Written tasks ::
[A] According to the birthright citizenship story, for about how long did Trump attend the oral arguments?
[B] Please print the birthright citizenship story from "- Trump attended" to "Trump’s central arguments.", word for word.

Story Highlights
- The Supreme Court is expected to rule by early July on Trump’s executive order that would deny citizenship to children born in the U.S. to parents who are in the country illegally or on temporary visas
- During oral arguments, conservative justices including Amy Coney Barrett and Neil Gorsuch questioned the administration’s central legal theory, with Chief Justice John Roberts responding to the government’s argument by saying “It’s the same Constitution”
- Trump attended the April oral arguments personally, becoming the first sitting president to observe Supreme Court arguments, and posted afterward that the U.S. is “STUPID” for allowing birthright citizenship
What Happened
Several justices — including those Trump appointed — aggressively questioned the president’s effort to reimagine birthright citizenship during oral arguments. In response to the Trump administration’s argument that “we’re in a new world” since the Fourteenth Amendment was passed, Chief Justice John Roberts shot back: “It’s the same Constitution.” Conservative justices Amy Coney Barrett and Neil Gorsuch also questioned Trump’s central arguments.
Trump attended the arguments for about 90 minutes, the first sitting president to do so. The court’s decision, expected by the end of June, could have enormous practical implications for millions of people, including U.S. citizens.

Entries provided ::
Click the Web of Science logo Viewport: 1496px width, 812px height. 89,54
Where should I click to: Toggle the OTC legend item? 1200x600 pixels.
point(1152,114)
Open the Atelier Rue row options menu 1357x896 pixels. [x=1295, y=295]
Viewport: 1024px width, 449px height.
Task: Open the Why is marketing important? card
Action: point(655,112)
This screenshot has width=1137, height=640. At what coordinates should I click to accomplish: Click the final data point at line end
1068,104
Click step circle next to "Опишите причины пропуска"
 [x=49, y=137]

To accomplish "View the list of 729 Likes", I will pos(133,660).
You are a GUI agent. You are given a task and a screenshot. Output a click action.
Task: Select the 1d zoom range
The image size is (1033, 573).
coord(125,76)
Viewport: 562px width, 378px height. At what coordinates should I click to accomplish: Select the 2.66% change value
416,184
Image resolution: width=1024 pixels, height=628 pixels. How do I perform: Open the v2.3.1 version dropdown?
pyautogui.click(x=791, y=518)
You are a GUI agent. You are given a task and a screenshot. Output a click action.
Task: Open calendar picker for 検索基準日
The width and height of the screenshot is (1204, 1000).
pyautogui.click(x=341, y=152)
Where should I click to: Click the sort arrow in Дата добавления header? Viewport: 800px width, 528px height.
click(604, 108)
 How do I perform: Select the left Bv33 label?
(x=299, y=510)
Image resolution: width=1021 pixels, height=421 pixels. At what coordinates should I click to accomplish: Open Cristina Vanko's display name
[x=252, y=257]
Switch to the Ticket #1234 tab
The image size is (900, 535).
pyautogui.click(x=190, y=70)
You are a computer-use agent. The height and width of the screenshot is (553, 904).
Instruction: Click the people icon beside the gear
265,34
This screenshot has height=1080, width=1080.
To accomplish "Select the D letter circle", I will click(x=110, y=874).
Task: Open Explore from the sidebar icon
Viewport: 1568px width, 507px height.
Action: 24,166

Solutions per task ::
[A] About 90 minutes.

[B]
- Trump attended the April oral arguments personally, becoming the first sitting president to observe Supreme Court arguments, and posted afterward that the U.S. is “STUPID” for allowing birthright citizenship
What Happened
Several justices — including those Trump appointed — aggressively questioned the president’s effort to reimagine birthright citizenship during oral arguments. In response to the Trump administration’s argument that “we’re in a new world” since the Fourteenth Amendment was passed, Chief Justice John Roberts shot back: “It’s the same Constitution.” Conservative justices Amy Coney Barrett and Neil Gorsuch also questioned Trump’s central arguments.